“[A] masterful debut . . . a novel of survival and longing and love, and in many ways a modern portrait of an artist as a young man . . . a book written for us, we Iranian Americans whom you don’t often hear about.”—Porochista Khakpour, The Washington Post (Best Books of the Year)
“A triumph . . . a book of astonishing accomplishment and bravery.”—Dina Nayeri, The Guardian
Winner of the Alex Award from the American Library Association • Finalist for the California Book Award
An Amerie’s Book Club Pick • A Phenomenal Book Club Pick
Growing up in the San Fernando Valley with his two brothers, all K wants is to be “a boy from L.A.,” all American. But K—the youngest, named after a Persian king—knows there’s something different about himself. Like the way he feels about his closest friend, Johnny, a longing that he can’t share with anyone.
At home, K must navigate another confusing identity: that of the dutiful son of Iranian immigrants struggling to make a life for themselves in the United States. He tries to make his mother proud, live up to her ideal of a son. On Friday nights, K attends prayers at the local mosque with Baba, whose violent affections distort K’s understanding of what it means to be a man and how to love.
When Baba takes the three brothers from their mother back to Iran, K finds himself in an ancestral home he barely knows. Returning to the Valley months later, K must piece together who he is, in a world that now feels as foreign to him as the one he left behind.
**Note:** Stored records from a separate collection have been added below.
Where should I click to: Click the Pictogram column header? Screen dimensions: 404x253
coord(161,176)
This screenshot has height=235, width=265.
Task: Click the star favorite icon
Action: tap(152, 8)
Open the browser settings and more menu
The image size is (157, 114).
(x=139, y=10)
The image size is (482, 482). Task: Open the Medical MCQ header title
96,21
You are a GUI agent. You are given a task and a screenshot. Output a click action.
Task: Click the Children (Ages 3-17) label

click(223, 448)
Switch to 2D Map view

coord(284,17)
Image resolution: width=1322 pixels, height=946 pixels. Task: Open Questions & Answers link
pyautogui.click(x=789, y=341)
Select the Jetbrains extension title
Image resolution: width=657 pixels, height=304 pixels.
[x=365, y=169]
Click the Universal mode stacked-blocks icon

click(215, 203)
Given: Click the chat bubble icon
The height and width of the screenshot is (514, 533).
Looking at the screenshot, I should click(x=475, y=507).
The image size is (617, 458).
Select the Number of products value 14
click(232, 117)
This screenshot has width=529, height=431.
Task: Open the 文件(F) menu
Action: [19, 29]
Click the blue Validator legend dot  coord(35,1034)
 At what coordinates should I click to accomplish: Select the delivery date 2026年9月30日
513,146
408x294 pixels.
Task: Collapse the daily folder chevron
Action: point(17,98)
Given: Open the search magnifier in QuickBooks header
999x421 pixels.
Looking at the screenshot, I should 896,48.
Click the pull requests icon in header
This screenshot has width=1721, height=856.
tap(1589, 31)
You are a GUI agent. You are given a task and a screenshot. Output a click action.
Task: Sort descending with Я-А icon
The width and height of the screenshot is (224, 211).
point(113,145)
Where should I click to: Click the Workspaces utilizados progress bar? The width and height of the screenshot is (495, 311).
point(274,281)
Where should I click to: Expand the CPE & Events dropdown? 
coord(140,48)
A stunning, tender novel of identity and belonging, I Will Greet the Sun Again tells the story of a young man lost in his own family, his own country, and his own skin. Staring down the brutality of being a queer kid and a Muslim in America, Khashayar J. Khabushani transforms personal and national pain into an unforgettable and beautifully rendered exploration of youth, love, family—and the stories that make us who we are.